С этими словами он оттолкнул несчастного письмописателя в сторону и провел недоумевающую тройку внутрь, в темный коридор, переходивший в лестницу. С лестничной площадки смотрели чьи-то яркие, как у горностая, глаза, а с лестницы другая пара глаз сжигала их взглядом, полным ненависти. Они вошли в большую неопрятную комнату, заставленную старой мебелью и заваленную грудами бумаг. В кресле-каталке из слоновой кости и кабаньего дерева расположилась, сгорбившись, крохотная фигурка. И в ней жили, казалось, только глаза – черные, пронзительные глаза, в которых почти не светился разум.
– Мама, они нас выкидывают! – воскликнул изгоняемый арендатор. – Мой господин, неужели тебе хватит жестокости так несправедливо поступить со старой больной женщиной?! Она же не может идти, мой господин. Посмотри – как она будет идти?
– Ее можно катить в кресле, господин Фаллогард.
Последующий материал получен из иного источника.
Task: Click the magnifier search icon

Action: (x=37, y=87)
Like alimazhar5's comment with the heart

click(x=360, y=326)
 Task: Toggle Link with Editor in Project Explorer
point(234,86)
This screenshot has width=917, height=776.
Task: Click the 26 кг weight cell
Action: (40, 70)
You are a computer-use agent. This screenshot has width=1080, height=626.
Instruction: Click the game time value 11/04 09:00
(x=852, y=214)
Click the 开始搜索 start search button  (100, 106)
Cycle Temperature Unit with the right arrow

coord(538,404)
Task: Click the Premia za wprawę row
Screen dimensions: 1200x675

Она будет двигаться, как все мы – всегда вперед и только вперед. К светлому будущему, господин Фаллогард. Вы ведь знаете, что мы работаем ради этого. – Вайладез Ренч нагнулся, чтобы заглянуть в глаза старухе. – Таким образом мы и сохраняем целостность нашего великого народа.
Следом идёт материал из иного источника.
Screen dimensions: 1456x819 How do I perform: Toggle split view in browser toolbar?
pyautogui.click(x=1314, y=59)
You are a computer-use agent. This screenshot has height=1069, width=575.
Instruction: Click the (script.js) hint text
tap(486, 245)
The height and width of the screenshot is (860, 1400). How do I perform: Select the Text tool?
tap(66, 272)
– Я где-то читал, – тихо сказал Уэлдрейк, делая шажок в комнату и оглядывая ее, словно и в самом деле собираясь здесь обосноваться, – что у общества, которое думает только о сохранении своего прошлого, скоро не будет для продажи ничего, кроме своего прошлого. Почему бы не остановить деревню, господин Ренч, чтобы старой даме не нужно было двигаться?
– Возможно, в ваших краях и ценятся подобные непристойности, мой господин, но только не здесь. – Вайладез Ренч посмотрел на кончик своего длинного носа, как аист, которому досаждает назойливая муха. – Платформы должны двигаться постоянно. Народ должен двигаться постоянно. Никакие остановки на пути цыган невозможны. И любой, кто встанет на нашем пути, станет нашим врагом. Любой, кто без приглашения окажется на нашей дороге и попытается бросить вызов нашим законам, станет нашим смертельным врагом, потому что он представляет тех, кто хочет воспрепятствовать нам и остановить народ цыган, который обогнул мир уже больше тысячи раз по земле и по суше, по дороге, построенной им самим. Свободная дорога свободного народа цыган!
– Меня тоже кормили в школе всякого рода литаниями, объясняющими все глупости, совершенные моей страной, – сказал, отворачиваясь, Уэлдрейк. – Я не собираюсь ссориться с такой ущербной душой, как твоя, которая обязана для защиты от неизвестности повторять всякие глупости. Я в своих путешествиях по мультивселенной пришел к убеждению, что это общее у всех смертных – полагаться на подобные тезисы. У миллионов различных племен есть своя правда, которую они защищают со всей своей яростью.